== YOUR INSTRUCTIONS ==
Please rewrite the items from the line that has "Image resolution: width=917" through the end of the items, changing "screenshot" to "image" and keeping everything else the same. Leave the pictures out.

--- RECORDS FOR THIS EXERCISE ---

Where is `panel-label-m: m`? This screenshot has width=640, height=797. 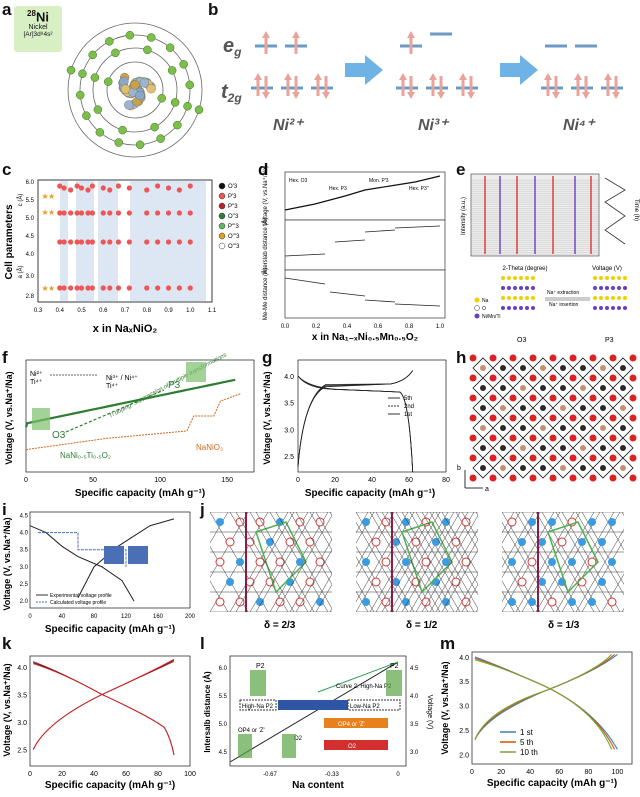
panel-label-m: m is located at coordinates (448, 644).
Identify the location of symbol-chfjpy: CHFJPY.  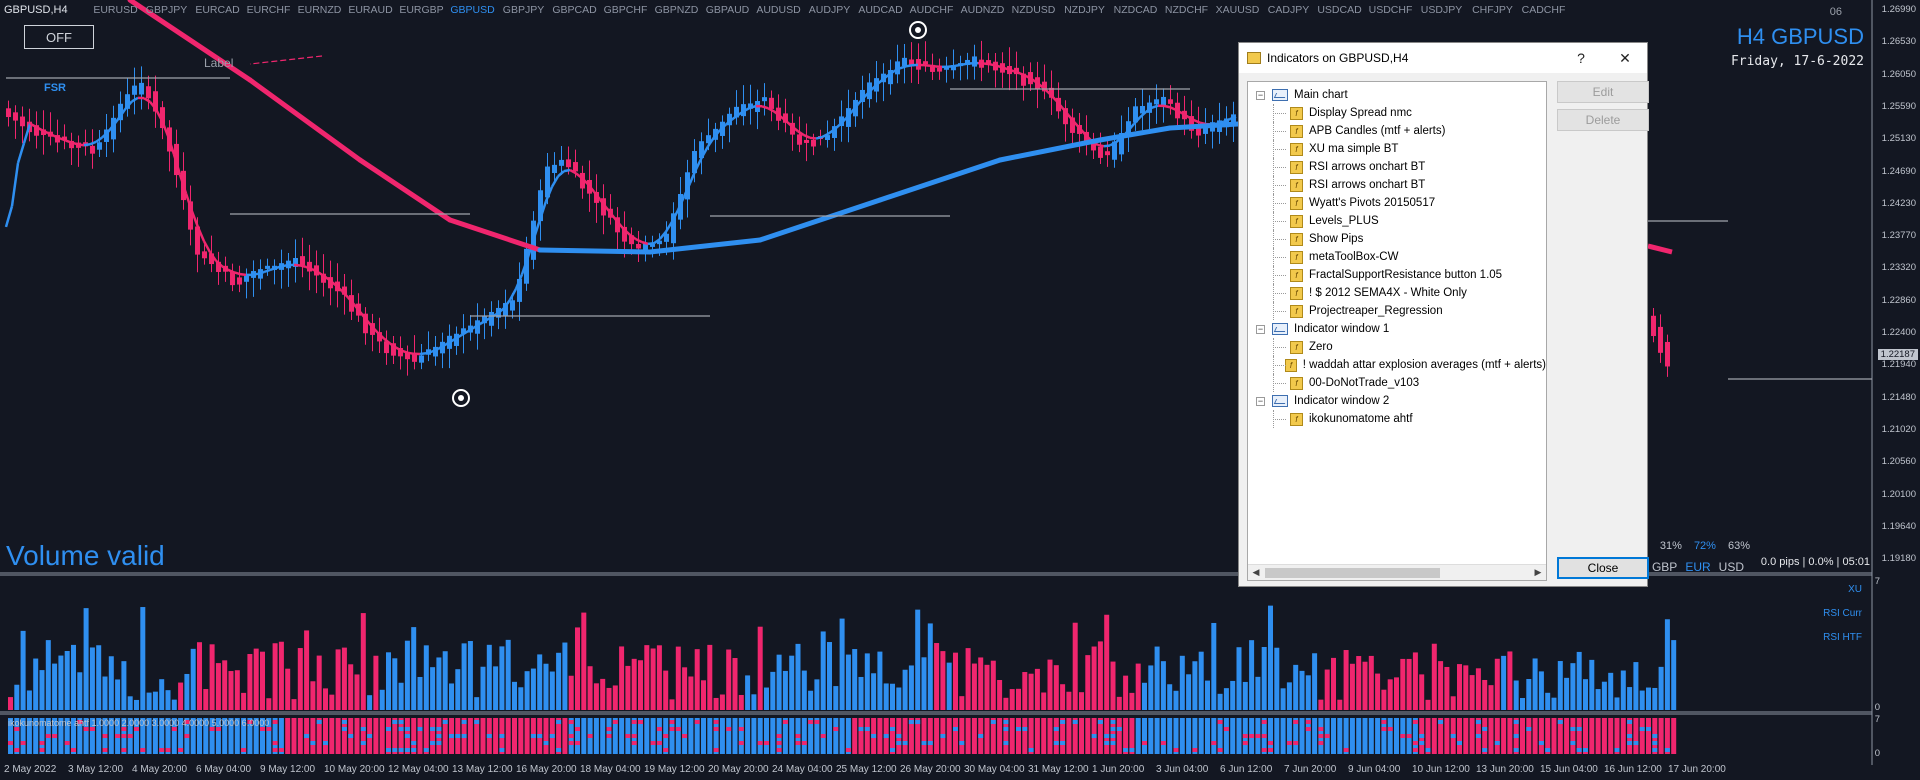
(1492, 10).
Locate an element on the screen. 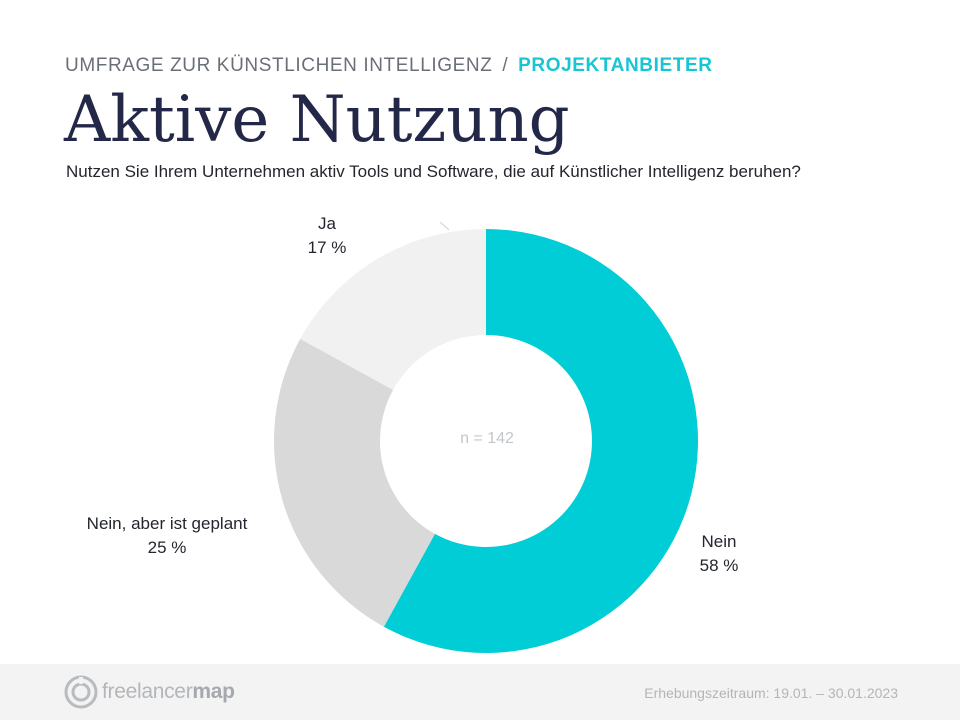 This screenshot has width=960, height=720. logo-wordmark: freelancermap is located at coordinates (168, 692).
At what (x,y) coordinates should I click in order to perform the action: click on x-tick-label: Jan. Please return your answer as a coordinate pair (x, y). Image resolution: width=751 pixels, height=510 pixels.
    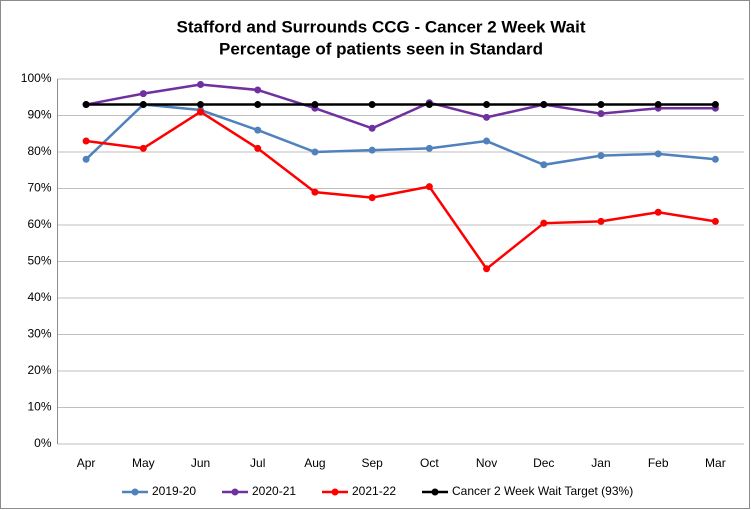
    Looking at the image, I should click on (600, 463).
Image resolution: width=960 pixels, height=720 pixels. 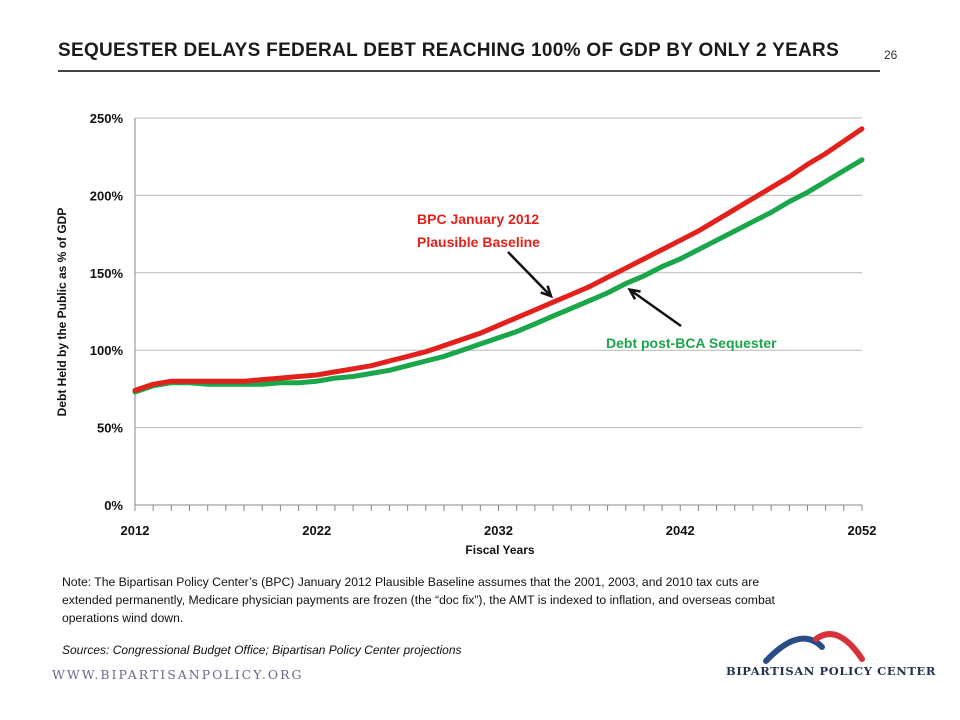 I want to click on x-tick-label: 2042, so click(x=680, y=530).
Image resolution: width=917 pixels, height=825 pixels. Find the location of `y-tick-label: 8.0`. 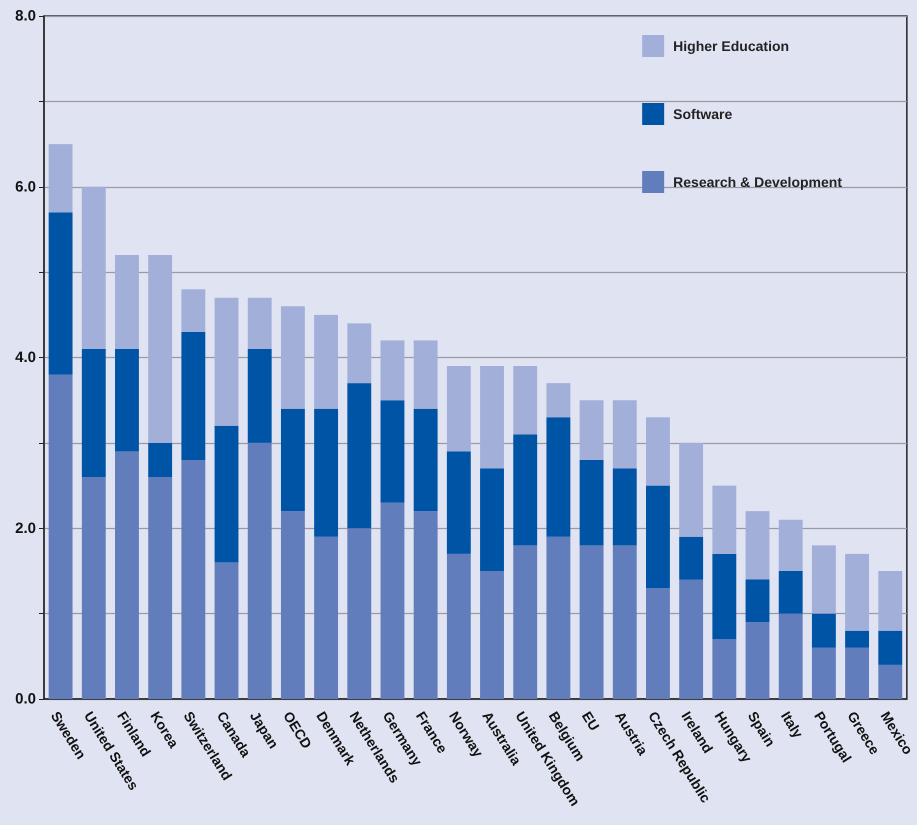

y-tick-label: 8.0 is located at coordinates (26, 16).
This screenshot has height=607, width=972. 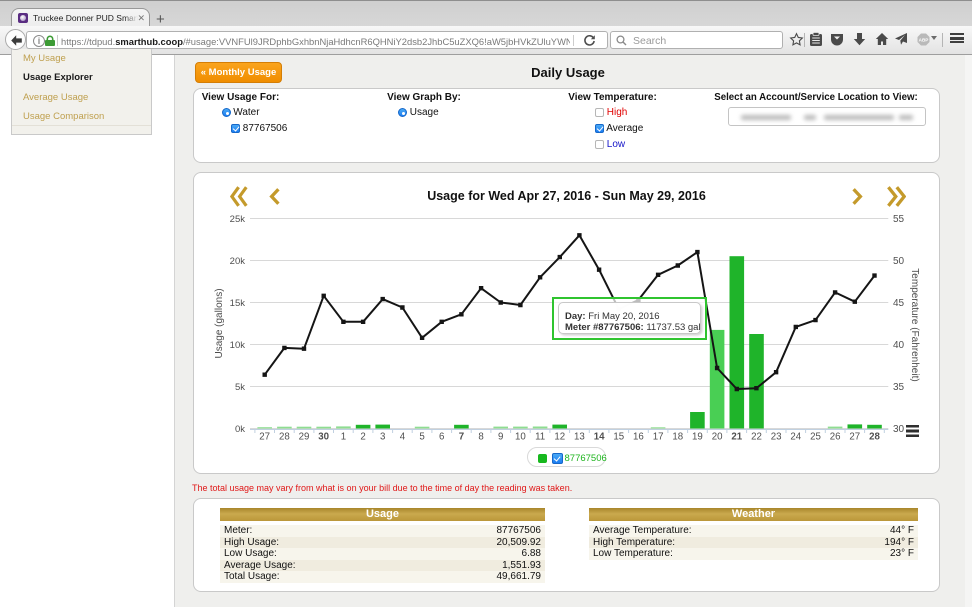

---

== RESPONSE TO THE TASK ==
Image resolution: width=917 pixels, height=825 pixels. Find the location of `y-tick-label: 8.0`. 

y-tick-label: 8.0 is located at coordinates (26, 16).
This image has height=607, width=972. 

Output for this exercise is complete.